Slightly Off Broadway reviewed by Rob Stevens

slightly

Chromolume Theatre’s Hollywood Fringe Festival offering is writer/director/performer Bonnie Joy Sludikoff’s Slightly Off-Broadway. The title does not refer to the smaller New York City theatres but to Sludikoff’s parody lyrics to well-known Broadway songs. Sludikoff proves to be a clever little parodist, not quite at the level of Gerard Alessandrini’s Forbidden Broadway, but she’s young and has time to grow into her role.
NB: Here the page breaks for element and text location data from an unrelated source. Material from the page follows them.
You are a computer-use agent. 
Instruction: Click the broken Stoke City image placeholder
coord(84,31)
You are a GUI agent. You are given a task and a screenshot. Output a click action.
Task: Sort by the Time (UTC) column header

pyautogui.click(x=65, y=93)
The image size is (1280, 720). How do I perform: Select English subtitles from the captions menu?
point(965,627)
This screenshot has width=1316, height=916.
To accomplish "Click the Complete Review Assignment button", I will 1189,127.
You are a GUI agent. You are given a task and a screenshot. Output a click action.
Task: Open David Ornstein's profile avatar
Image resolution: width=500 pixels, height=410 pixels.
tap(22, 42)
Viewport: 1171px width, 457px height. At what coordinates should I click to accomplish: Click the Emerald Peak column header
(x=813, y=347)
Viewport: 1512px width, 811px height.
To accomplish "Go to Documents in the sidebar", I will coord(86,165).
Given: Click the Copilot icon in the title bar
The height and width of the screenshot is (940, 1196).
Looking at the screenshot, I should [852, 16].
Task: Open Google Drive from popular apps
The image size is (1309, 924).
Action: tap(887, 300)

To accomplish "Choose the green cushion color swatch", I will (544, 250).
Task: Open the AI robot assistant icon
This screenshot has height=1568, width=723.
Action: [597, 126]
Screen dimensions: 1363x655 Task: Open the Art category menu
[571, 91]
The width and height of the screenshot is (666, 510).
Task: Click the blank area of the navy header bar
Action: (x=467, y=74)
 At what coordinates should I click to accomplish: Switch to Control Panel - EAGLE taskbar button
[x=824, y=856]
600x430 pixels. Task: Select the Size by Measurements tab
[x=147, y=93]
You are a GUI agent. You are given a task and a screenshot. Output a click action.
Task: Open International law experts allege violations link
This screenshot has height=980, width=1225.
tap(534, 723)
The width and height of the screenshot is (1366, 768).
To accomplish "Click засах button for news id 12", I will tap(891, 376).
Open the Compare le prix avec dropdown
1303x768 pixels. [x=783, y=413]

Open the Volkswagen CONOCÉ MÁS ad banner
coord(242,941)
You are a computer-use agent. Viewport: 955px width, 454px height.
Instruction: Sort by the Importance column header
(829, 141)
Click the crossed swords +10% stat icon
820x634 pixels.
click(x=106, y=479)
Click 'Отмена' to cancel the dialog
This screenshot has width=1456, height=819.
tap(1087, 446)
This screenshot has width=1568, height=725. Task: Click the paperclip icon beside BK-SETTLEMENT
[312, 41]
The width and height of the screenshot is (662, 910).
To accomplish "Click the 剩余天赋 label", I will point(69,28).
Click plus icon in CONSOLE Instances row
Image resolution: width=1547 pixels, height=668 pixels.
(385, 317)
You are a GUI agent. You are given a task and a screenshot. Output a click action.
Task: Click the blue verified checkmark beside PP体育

Her current show is very much a young person’s show with a lot of the songs dealing with social media from “On My Phone” (to the music from Les Miserables) to “A Whole New Girl” (Aladdin) about dating on Tinder to “Something That’s Mean” (Little Shop of Horrors) about FaceBook revenge. A ticking biological clock “Maybe” (Annie), the high cost of visiting Disneyland “The Fast Pass Line” (The Lion King), obsessions with Lin Manuel Miranda “So Stoked” (Mary Poppins) and TV’s Law and Order SVU “Officer Benson” (West Side Story) are other fodder for parody. Even the Fringe Festival itself gets “What I Did for Fringe” (A Chorus Line). The hour long show features 20 numbers and moves effortlessly from one to the other. Musical director Paul Cady provides great accompaniment to the cast of five—Sludikoff, Kelvin Ralph Chou, Rita Outtrim, Ken Maurice Purnell and Eleen Hsu-Wendlandt. The voices aren’t the strongest in Fringe but they are pleasant enough and seem to grow stronger as the show progresses.